▸ **Directions**:
Each entry below needs to be transcribed verbatim; the images should not appear.

(Saved entries)
-- Opening Marker --

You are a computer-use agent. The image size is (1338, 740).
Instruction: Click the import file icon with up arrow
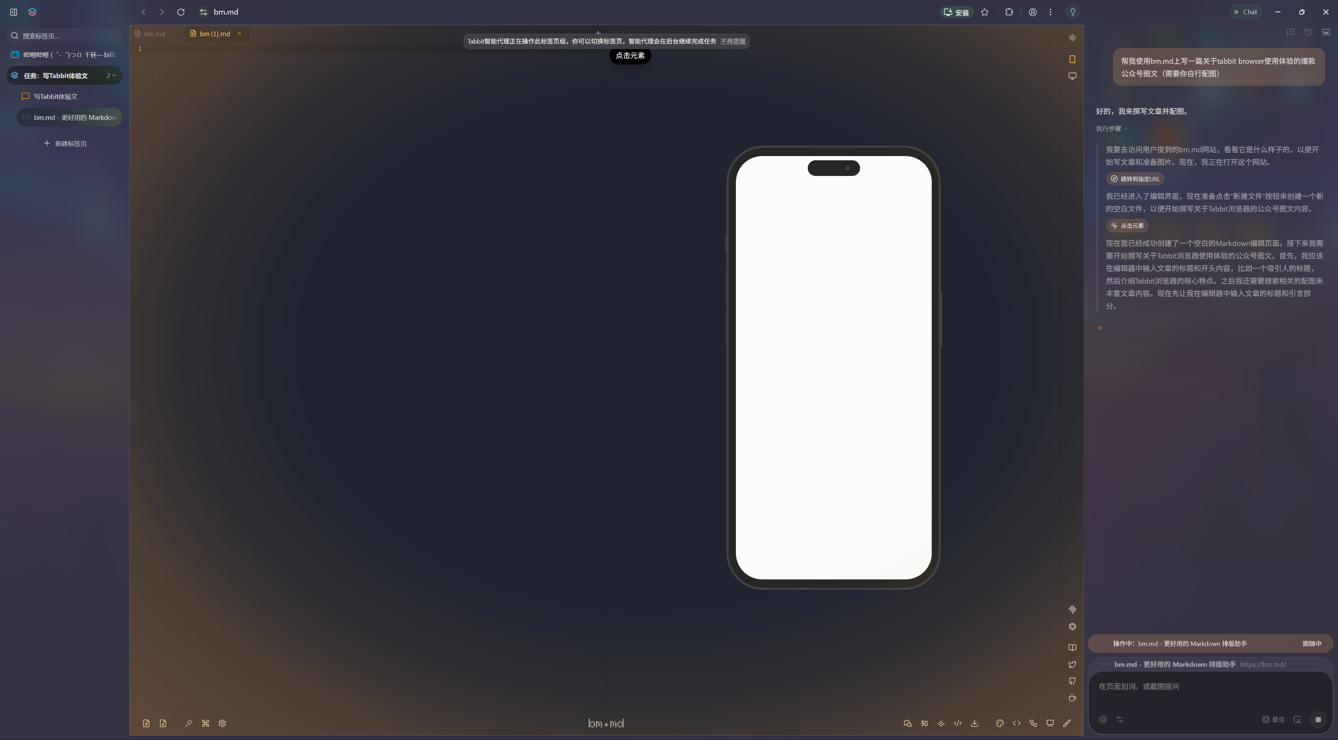click(146, 723)
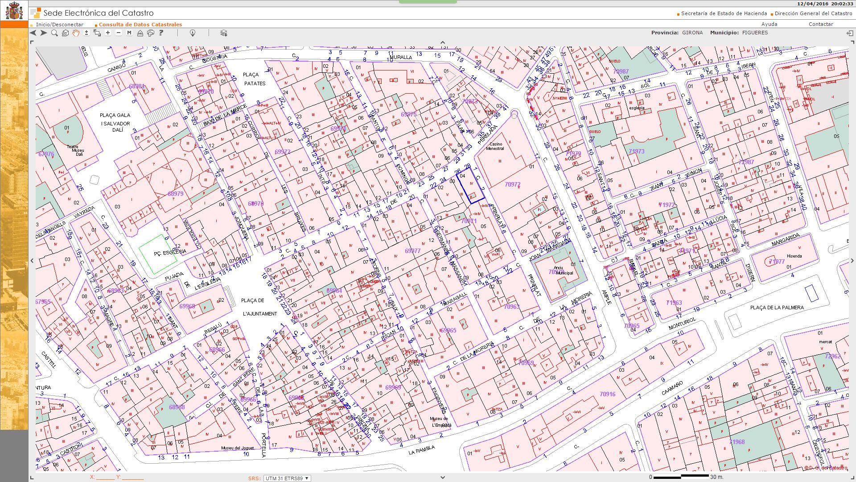The height and width of the screenshot is (482, 856).
Task: Open Consulta de Datos Catastrales tab
Action: [x=140, y=25]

-- Closing Marker --

▸ **Result**:
You are a computer-use agent. The image size is (1338, 740).
Instruction: Click the import file icon with up arrow
click(146, 723)
The height and width of the screenshot is (482, 856).
Task: Open Consulta de Datos Catastrales tab
Action: [x=140, y=25]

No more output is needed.